→ **THE REQUEST**
Write out the stored entries again, everything from the line containing "cycle day 35 box" down to the line containing "pos(234,330)", with "legend entry" renamed to "key item" and nothing else changed.

(Stored entries)
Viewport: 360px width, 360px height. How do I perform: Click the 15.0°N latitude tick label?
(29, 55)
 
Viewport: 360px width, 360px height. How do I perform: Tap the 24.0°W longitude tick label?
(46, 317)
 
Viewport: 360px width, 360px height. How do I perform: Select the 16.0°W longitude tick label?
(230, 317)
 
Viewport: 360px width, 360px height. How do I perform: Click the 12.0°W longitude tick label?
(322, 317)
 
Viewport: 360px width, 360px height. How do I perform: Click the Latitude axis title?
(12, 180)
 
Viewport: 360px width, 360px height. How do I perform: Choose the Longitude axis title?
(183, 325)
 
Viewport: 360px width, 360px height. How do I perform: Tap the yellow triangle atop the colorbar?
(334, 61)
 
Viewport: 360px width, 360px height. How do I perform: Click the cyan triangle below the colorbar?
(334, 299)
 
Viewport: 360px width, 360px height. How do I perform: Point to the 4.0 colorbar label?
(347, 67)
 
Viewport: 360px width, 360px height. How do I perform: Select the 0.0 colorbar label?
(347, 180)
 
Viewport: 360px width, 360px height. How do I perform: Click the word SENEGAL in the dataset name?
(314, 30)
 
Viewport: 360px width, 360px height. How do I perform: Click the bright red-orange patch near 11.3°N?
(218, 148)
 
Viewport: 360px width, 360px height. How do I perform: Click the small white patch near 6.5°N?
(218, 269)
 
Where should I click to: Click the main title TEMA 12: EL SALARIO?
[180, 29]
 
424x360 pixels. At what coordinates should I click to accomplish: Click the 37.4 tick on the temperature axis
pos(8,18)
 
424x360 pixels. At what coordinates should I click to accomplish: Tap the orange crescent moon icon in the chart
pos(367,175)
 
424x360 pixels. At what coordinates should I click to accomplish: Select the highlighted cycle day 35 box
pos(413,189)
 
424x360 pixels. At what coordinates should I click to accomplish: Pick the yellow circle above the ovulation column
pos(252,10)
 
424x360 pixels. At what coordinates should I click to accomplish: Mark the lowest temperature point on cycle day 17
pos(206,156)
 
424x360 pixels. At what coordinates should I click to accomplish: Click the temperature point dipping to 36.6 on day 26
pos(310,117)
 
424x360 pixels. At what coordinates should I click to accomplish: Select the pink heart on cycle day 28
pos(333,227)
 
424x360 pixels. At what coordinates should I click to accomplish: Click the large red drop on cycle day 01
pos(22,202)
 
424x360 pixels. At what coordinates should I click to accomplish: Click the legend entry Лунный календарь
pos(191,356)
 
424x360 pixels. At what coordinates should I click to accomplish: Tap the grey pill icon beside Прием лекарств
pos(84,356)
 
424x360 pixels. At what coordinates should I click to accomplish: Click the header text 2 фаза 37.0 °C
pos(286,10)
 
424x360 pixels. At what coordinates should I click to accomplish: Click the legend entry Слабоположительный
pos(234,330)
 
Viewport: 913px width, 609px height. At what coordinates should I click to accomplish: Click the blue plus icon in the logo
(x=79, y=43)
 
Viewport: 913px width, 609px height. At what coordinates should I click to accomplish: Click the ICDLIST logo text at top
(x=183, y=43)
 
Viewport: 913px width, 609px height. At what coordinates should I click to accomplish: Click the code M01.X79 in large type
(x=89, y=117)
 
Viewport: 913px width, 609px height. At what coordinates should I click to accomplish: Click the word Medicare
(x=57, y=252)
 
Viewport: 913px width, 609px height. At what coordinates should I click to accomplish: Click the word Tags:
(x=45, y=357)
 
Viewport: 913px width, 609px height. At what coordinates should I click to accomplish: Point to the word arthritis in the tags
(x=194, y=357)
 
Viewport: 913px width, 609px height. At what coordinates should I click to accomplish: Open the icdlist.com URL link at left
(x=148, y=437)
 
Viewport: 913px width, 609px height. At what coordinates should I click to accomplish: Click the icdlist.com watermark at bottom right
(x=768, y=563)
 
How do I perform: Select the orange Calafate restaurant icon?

→ **ANSWER BELOW**
424x360 pixels. At what coordinates should I click to accomplish: Select the highlighted cycle day 35 box
pos(413,189)
 
424x360 pixels. At what coordinates should I click to accomplish: Pick the yellow circle above the ovulation column
pos(252,10)
 
424x360 pixels. At what coordinates should I click to accomplish: Mark the lowest temperature point on cycle day 17
pos(206,156)
 
424x360 pixels. At what coordinates should I click to accomplish: Click the temperature point dipping to 36.6 on day 26
pos(310,117)
 
424x360 pixels. At what coordinates should I click to accomplish: Select the pink heart on cycle day 28
pos(333,227)
 
424x360 pixels. At what coordinates should I click to accomplish: Click the large red drop on cycle day 01
pos(22,202)
 
424x360 pixels. At what coordinates should I click to accomplish: Click the key item Лунный календарь
pos(191,356)
 
424x360 pixels. At what coordinates should I click to accomplish: Tap the grey pill icon beside Прием лекарств
pos(84,356)
 
424x360 pixels. At what coordinates should I click to accomplish: Click the header text 2 фаза 37.0 °C
pos(286,10)
 
424x360 pixels. At what coordinates should I click to accomplish: Click the key item Слабоположительный
pos(234,330)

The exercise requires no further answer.